Paris veut désormais faire de l’aide publique au développement un instrument de sa politique migratoire à Mayotte. Selon une information de l’AFP, Sébastien Lecornu a annoncé à Dzaoudzi que les financements accordés aux Comores et à plusieurs pays africains pourraient varier selon leur degré de coopération avec la France dans la lutte contre l’immigration clandestine.
Le Premier ministre souhaite instaurer de nouveaux critères de « bonus-malus », évaluant notamment « la capacité à bien collaborer dans la lutte contre les passeurs », la délivrance de laissez-passer consulaires ou encore « la capacité de reprendre les étrangers en situation irrégulière ».
Les Comores, le Burundi, la Tanzanie, la République démocratique du Congo, le Rwanda, la Somalie et le Kenya sont notamment concernés par cette nouvelle approche.
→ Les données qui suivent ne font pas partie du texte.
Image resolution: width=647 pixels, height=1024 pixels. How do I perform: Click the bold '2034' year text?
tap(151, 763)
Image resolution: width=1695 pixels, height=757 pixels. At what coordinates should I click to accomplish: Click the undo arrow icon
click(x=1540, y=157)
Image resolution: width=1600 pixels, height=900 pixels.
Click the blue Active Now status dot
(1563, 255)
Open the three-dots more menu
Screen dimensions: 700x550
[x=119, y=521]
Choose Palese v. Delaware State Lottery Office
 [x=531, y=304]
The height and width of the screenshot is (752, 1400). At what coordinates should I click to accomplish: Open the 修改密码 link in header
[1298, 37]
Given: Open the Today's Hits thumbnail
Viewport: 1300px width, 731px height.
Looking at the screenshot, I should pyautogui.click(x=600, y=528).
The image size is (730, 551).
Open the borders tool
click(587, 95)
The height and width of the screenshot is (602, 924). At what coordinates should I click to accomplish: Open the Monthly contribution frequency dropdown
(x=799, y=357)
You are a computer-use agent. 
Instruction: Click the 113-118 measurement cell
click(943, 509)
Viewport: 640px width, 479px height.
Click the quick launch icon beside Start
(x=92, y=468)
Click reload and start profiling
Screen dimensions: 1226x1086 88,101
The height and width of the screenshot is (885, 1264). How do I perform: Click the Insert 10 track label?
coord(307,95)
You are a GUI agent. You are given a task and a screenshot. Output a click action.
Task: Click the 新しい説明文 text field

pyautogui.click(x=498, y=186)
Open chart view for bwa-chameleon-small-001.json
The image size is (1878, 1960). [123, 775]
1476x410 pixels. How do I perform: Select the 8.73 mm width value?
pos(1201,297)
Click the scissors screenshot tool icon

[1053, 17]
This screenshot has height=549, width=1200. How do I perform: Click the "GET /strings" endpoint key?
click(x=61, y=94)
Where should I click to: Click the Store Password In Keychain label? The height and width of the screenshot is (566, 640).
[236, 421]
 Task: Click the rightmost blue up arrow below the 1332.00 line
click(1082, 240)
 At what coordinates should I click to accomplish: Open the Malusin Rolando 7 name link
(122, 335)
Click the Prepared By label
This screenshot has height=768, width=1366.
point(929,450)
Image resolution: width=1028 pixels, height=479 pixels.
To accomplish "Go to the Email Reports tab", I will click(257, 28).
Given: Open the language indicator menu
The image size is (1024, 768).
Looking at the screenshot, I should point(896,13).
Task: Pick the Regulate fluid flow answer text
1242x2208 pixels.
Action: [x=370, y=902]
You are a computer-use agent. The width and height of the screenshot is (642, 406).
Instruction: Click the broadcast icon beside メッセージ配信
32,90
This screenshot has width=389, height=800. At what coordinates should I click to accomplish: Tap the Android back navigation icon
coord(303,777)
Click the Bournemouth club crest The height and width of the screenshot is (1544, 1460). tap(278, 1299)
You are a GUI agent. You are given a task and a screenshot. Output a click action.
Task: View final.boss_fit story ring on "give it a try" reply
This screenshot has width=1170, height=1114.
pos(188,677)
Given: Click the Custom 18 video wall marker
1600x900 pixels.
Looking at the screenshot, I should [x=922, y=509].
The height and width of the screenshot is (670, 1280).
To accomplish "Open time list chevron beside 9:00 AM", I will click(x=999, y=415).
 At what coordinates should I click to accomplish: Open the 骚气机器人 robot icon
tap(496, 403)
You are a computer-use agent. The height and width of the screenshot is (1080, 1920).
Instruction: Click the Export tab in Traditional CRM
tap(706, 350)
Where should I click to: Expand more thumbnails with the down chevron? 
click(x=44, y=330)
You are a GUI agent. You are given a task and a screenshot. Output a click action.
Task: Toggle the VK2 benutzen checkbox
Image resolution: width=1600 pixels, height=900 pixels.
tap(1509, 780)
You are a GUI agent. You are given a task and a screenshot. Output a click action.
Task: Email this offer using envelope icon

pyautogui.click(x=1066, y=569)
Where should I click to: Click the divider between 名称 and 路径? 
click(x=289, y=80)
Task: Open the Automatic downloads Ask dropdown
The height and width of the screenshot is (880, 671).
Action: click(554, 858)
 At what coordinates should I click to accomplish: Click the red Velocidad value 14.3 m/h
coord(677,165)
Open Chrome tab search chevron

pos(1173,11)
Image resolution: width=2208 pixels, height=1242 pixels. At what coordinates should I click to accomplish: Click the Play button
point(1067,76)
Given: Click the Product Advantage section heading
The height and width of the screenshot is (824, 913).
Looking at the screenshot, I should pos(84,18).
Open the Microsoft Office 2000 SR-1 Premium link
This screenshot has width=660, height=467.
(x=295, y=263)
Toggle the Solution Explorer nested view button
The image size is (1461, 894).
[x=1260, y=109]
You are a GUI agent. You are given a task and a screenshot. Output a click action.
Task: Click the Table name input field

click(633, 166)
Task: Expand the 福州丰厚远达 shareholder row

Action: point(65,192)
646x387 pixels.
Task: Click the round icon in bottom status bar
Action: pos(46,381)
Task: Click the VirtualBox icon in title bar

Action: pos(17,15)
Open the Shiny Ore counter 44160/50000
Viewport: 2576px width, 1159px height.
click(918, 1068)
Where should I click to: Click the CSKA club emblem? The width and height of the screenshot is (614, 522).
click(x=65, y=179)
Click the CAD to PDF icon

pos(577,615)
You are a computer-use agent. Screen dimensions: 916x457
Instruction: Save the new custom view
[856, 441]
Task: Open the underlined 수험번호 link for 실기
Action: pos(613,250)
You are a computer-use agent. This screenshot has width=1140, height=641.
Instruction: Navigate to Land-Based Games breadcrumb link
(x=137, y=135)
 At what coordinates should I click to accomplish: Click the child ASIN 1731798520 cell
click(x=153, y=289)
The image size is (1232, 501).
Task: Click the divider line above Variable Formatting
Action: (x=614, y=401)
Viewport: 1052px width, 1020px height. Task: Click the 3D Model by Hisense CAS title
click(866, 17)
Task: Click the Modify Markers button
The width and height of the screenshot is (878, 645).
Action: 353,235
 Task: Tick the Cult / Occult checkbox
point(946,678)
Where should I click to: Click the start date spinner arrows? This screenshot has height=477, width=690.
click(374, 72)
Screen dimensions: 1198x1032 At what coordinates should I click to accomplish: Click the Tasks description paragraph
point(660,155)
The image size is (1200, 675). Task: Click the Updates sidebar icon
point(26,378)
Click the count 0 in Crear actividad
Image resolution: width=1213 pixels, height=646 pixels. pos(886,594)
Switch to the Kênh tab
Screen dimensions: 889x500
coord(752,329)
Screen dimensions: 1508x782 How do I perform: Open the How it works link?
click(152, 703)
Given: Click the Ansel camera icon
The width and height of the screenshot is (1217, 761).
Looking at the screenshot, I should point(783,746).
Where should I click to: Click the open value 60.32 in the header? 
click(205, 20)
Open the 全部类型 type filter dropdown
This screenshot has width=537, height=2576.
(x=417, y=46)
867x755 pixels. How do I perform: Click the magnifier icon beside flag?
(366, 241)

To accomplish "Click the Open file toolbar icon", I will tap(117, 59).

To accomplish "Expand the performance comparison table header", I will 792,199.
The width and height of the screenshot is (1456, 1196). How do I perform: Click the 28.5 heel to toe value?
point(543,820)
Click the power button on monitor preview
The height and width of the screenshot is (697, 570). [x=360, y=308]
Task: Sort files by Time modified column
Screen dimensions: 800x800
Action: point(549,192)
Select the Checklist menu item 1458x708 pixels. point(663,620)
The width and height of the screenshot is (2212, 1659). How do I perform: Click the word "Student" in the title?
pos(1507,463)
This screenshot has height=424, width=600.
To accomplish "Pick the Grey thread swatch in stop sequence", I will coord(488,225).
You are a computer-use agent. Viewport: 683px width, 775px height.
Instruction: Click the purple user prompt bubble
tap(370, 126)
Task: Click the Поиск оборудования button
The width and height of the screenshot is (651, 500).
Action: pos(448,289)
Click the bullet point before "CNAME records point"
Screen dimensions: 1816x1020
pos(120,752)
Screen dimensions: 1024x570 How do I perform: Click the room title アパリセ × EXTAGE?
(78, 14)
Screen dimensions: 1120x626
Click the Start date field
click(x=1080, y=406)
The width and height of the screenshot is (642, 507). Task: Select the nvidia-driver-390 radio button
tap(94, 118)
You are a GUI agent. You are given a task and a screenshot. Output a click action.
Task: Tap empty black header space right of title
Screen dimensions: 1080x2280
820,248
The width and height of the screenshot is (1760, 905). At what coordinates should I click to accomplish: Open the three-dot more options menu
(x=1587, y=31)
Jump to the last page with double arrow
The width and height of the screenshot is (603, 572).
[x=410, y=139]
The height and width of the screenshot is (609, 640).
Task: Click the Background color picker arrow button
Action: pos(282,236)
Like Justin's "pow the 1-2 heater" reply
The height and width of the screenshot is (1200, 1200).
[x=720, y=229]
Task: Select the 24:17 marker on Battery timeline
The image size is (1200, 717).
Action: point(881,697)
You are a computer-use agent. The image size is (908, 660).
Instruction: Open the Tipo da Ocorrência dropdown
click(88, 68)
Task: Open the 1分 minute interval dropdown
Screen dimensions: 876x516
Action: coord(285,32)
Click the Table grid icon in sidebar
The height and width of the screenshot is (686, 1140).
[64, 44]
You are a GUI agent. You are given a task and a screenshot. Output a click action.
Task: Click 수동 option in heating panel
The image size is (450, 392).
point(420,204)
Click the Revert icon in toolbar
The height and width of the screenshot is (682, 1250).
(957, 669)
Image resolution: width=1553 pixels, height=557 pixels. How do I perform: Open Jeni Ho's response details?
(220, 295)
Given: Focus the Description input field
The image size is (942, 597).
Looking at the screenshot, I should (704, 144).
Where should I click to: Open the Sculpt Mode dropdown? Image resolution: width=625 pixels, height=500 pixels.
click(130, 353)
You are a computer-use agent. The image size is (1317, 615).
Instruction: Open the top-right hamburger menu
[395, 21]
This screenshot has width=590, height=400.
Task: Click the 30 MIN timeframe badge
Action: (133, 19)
Sébastien Lecornu a demandé au ministère des Affaires étrangères de préparer des propositions susceptibles d’être appliquées dès 2026 puis de manière plus structurelle en 2027.
Selon les chiffres rapportés par l’AFP, l’aide publique au développement concernée atteignait 300 millions d’euros en 2024. Le chef du gouvernement a néanmoins assuré que « tout ce qui est de l’aide humanitaire directe aux populations » ne serait pas remis en cause.
Pour justifier ce changement, Sébastien Lecornu estime qu’il est logique d’aider davantage « un pays qui se donne du mal pour répondre à nos attentes en matière migratoire » qu’un État « parfois sourd » ou jugé insuffisamment coopératif.
Cette pression diplomatique doit accompagner un renforcement des moyens déployés autour de Mayotte. Le Premier ministre a annoncé une « militarisation » de la lutte contre l’immigration clandestine avec l’utilisation de drones et de ballons captifs, mais aussi davantage de navires intercepteurs. Leur nombre doit passer de neuf en 2026 à treize en 2028.
Un détachement de la Légion étrangère doit également être installé sur l’îlot M’tsamboro, dans le nord-ouest de l’archipel.
La pression reste considérable sur les services de l’État. Selon Frédéric Poisot, préfet de Mayotte cité par l’AFP, « on est à date à 16 500 éloignements » en 2026. Face à des réseaux qui adaptent continuellement leurs méthodes, le représentant de l’État prévient que « l’adversaire s’adapte à nos modes d’action » et connaît les moyens français de détection.